Vault Structure

Your vault is yours to shape. MindWiki only ships one folder for you — capture/ — because that's the one piece of structure every workflow benefits from. Everything else, you decide.

What we ship

When you create your account, your vault is provisioned with a single user-facing folder:

capture/

That's it. No projects/, no research/, no _templates/, no opinionated tree. You won't waste time deleting starter content you didn't ask for.

Why structure stays minimal

Different brains organize differently. A founder, a researcher, and a writer all need very different vault shapes, and forcing one template on all of them would slow everyone down. We'd rather you build the structure that fits the way you actually think.

The one universal pattern is a frictionless inbox. That's why capture/ exists — so you never have to decide where something goes before it goes in.

Patterns that work

These are folder patterns we've seen work well across different users. Take what's useful, ignore what isn't.

FolderWhat tends to go here
capture/Raw thoughts, links, voice memos, forwarded emails. Pre-built for you.
projects/Active work with a finish line. One folder per project.
people/Notes about specific humans.
places/Locations that matter.
ideas/Half-formed thoughts and hypotheses you're still developing.
reference/Stable knowledge — frameworks, methodologies, settled answers.
sources/Summaries of articles, books, podcasts, papers.
research/Active investigations and ongoing inquiries.
patterns/Cross-domain connections you've named yourself.
decisions/A decision log with predictions and outcomes.

You can use any subset of these, all of them, or none of them. You can also use folder names that mean nothing to anyone but you. The vault doesn't care.

How to add structure

Create folders the moment you need them, not before. The simplest workflow:

  • Capture into capture/ without thinking.
  • When two or three captures clearly belong together, create a folder for them.
  • Move them in.
  • Repeat as themes emerge.

This way the structure grows out of real content. You never end up with empty folders looking for something to fill them.

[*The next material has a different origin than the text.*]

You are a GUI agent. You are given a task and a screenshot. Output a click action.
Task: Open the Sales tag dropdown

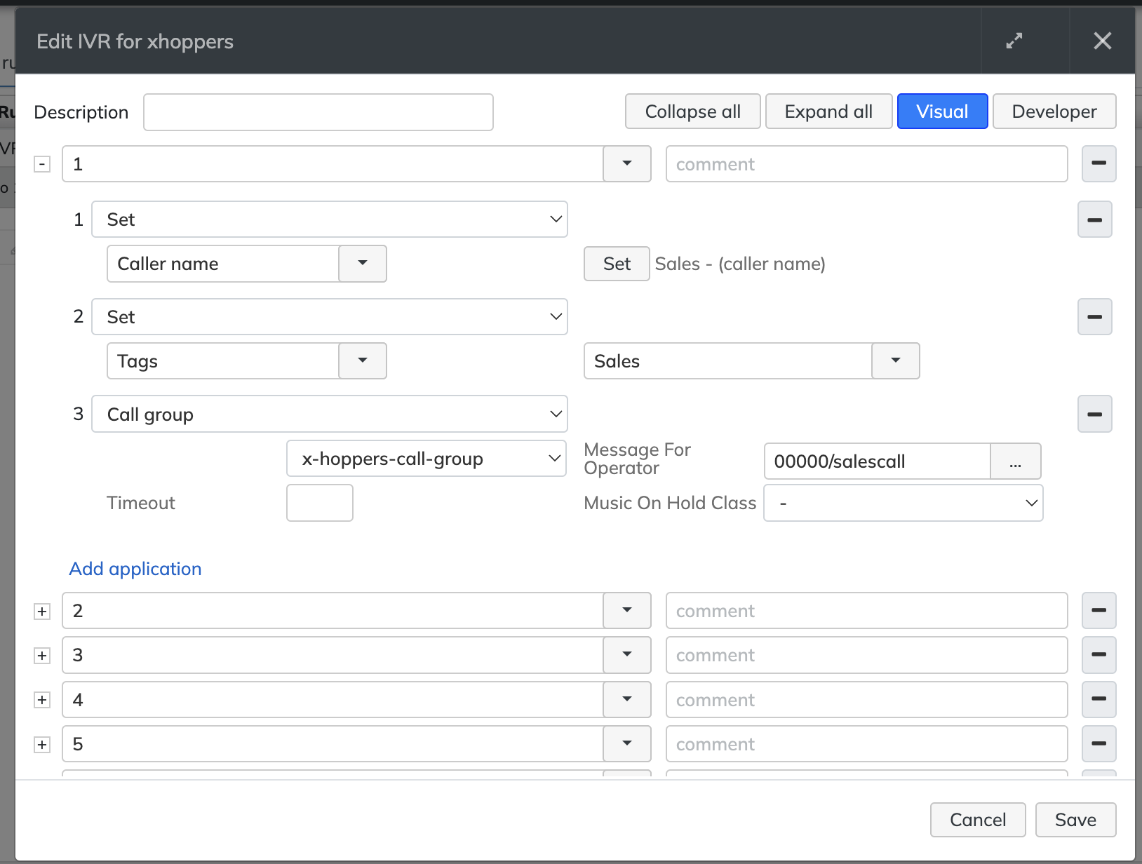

In the macOS app, create a new folder with Cmd+Shift+N or right-click in the sidebar. In the web app, use the command palette (Cmd+K) → New folder.

Page format

Every page is plain markdown with optional YAML frontmatter:

yaml
---
title: A Page About Something
area: research
type: note
created: 2026-05-09
updated: 2026-05-09
tags: [example, draft]
---

The body uses standard markdown plus [[wikilinks]] between pages. You don't need any frontmatter to start — it's optional and useful, not required. See Frontmatter & Metadata for the full reference.

Naming and renaming

  • File names use lowercase-with-hyphens, like feedback-loops.md.
  • Page titles are taken from the title frontmatter field if present, otherwise from the file name.
  • Renaming a page in the macOS app updates the file on disk. Wikilinks pointing to old names will continue to resolve as long as the new page title or path matches.

Internal folders to ignore

You may notice a _meta/ folder. That's internal app metadata (vault schema, app-managed files) — not part of your structure. Ignore it. You will never need to edit it manually.